Ils ont manifesté comme jamais, la profession ne l’avait encore fait. Ils ont lancé des pétitions, déposé des mémoires au Conseil constitutionnel. Mais rien n’y a fait. Les notaires n’ont pas réussi à faire flancher le ministre de l’Economie, qui a salué la parution hier des décrets sur les tarifs des professions réglementées. Ces tarifs fixent pour chaque acte notarié le « juste » prix, comme l’a exigé le Conseil d’Etat. Au premier abord, les changements semblent modestes puisque la baisse des tarifs pris globalement atteint seulement 2,5 % pour les notaires (idem pour les huissiers et 5 % pour les greffiers des tribunaux de commerce). Cela dit, même si elle paraît légère, il s’agit de la première baisse tarifaire globale à laquelle doit faire face la profession, qui était habituée jusque-là à des évolutions tarifaires, décidées par la chancellerie uniquement, qui lui étaient plutôt favorables. Désormais, ces tarifs sont fixés par l’Autorité de la concurrence et ils seront révisés tous les deux ans.

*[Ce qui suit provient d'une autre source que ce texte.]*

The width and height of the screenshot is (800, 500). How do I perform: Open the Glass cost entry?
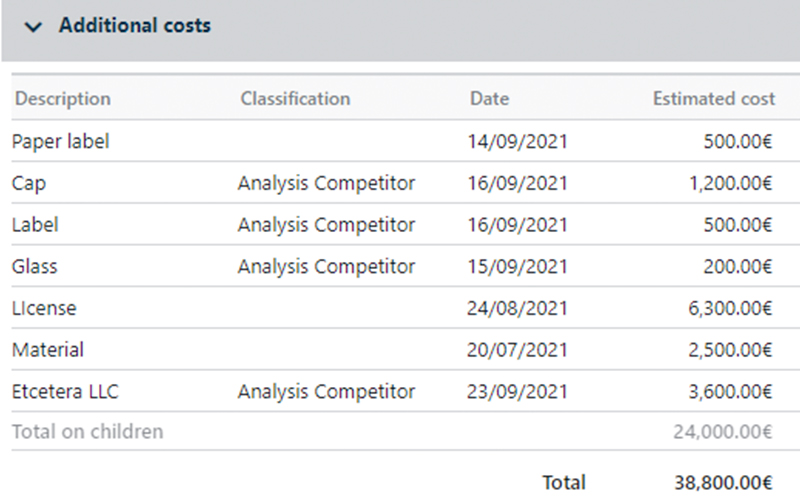click(35, 267)
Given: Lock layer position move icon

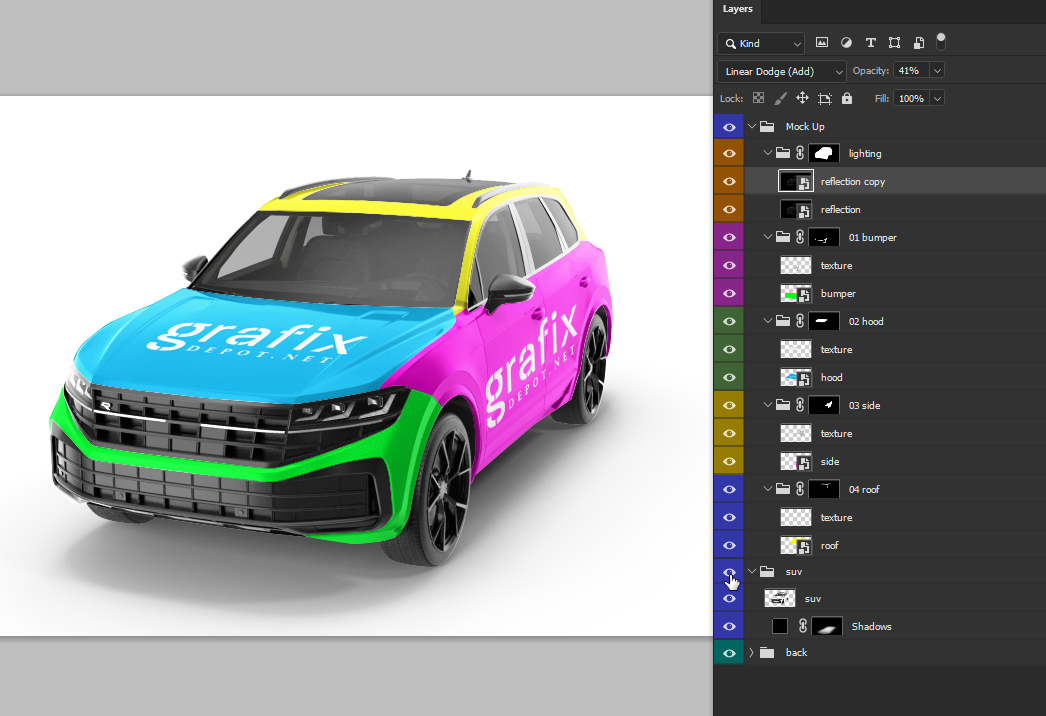Looking at the screenshot, I should [802, 99].
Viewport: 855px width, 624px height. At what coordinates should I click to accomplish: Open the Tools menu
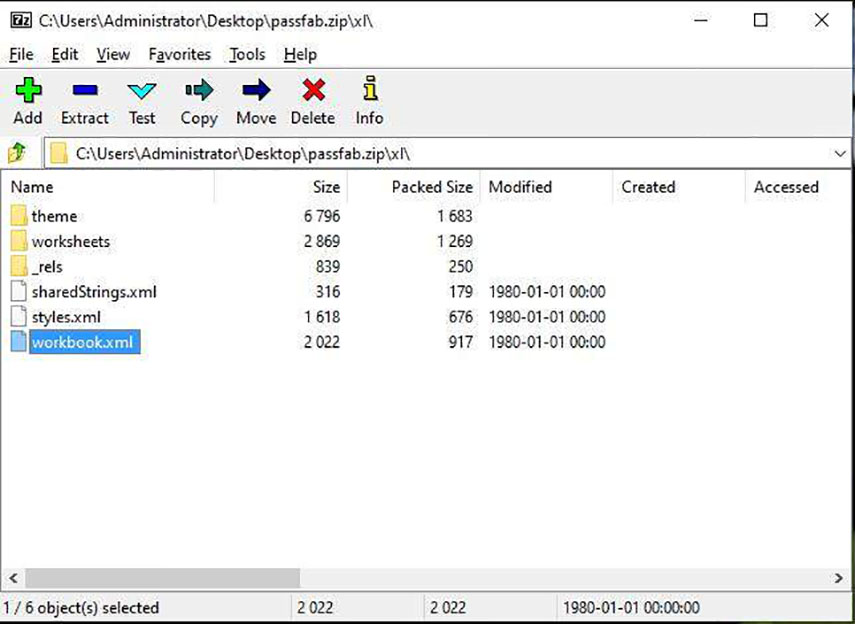click(246, 54)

Pour affiner le calcul de certains d’entre eux d’ici à 2018, l’Autorité de la concurrence a aussi obtenu une disposition transitoire lui permettant de les faire encore évoluer, avec une marge de plus ou moins de 10 % selon les actes.

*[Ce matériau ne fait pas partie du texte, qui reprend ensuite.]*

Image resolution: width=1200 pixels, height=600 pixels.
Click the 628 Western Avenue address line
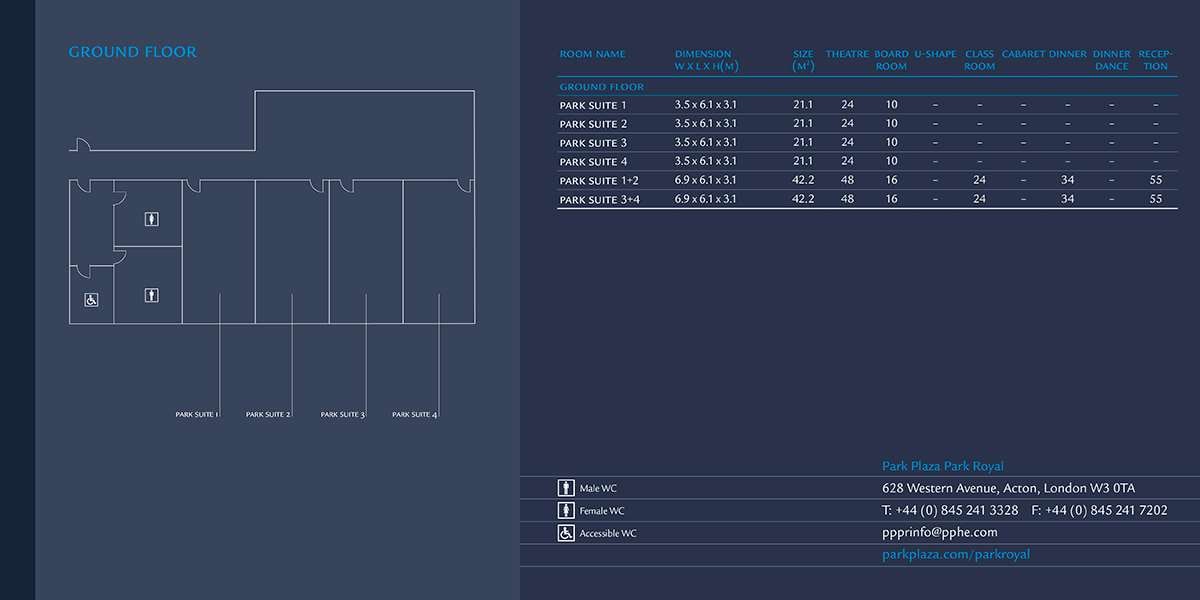pos(1008,488)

Un plafond pour les biens à petit prix

Cette baisse moyenne de 2,5 % cache des disparités très fortes entre les actes. Pour les achats à de « petits » prix (voir ci-dessus), les tarifs vont fortement baisser car les émoluments des notaires seront en pareil cas plafonnés à 10 % du prix du bien. Une façon, selon le ministère de l’Economie, de remettre de la cohérence entre le prix de certains biens et celui de l’acte notarié. En revanche, pour les achats im­mobiliers d’un prix important, notamment sur le marché parisien et celui des grandes agglomérations, le tarif du notaire ne devrait pas beaucoup varier. C’était d’ail­leurs un des points de vigilance des députés qui ne voulaient pas d’une réforme qui fasse baisser les prix pour des consommateurs aisés susceptibles d’acheter ce genre de bien immobilier. Mais c’est aussi l’un des points faibles de la réforme qui laisse intacte la rente immobilière dont bénéficient notamment les gros offices notariaux parisiens et à laquelle Bercy voulait justement s’attaquer.

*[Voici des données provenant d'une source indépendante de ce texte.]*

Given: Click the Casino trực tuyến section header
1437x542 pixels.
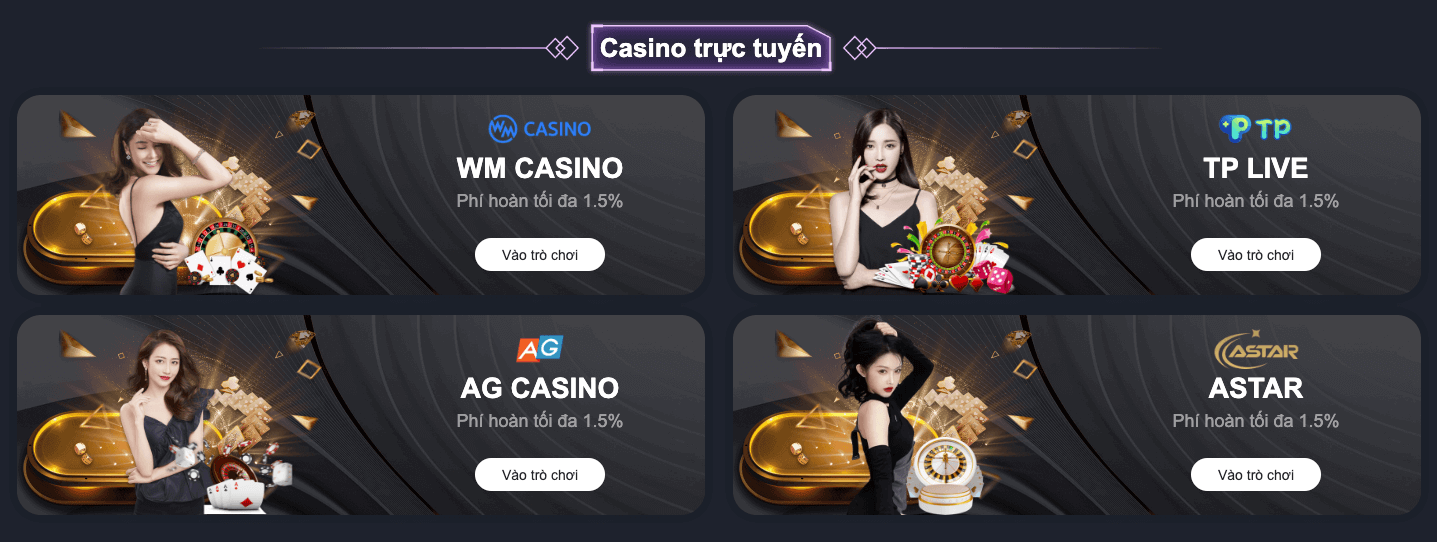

Parmi les nouvelles possibilités offertes par les décrets, l’innovation la plus forte va sûrement venir de l’introduction de remises. Le no­taire pourra, s’il le souhaite, aller jusqu’à 10 % de remise pour tout acte dépassant les 150.000 euros. Seule contrainte : cette remise sur tel ou tel type d’acte devra être consentie à tous les clients de l’office notarial. Pas question de faire « à la tête du client », comme l’avaient dénoncé les parlementaires lorsque le texte a été discuté à l’Assemblée. Là encore, Bercy attend beaucoup de cette mesure qui devrait pousser les notaires à faire des gains de productivité : en allant encore plus loin dans la numérisation, qui est déjà bien avancée chez certains, mais aussi en optant pour l’interprofessionnalité, très décriée toutefois par les professions réglementées. Bercy fait ainsi le pari que les notaires seront poussés à se moderniser. La balle est désormais dans leur camp.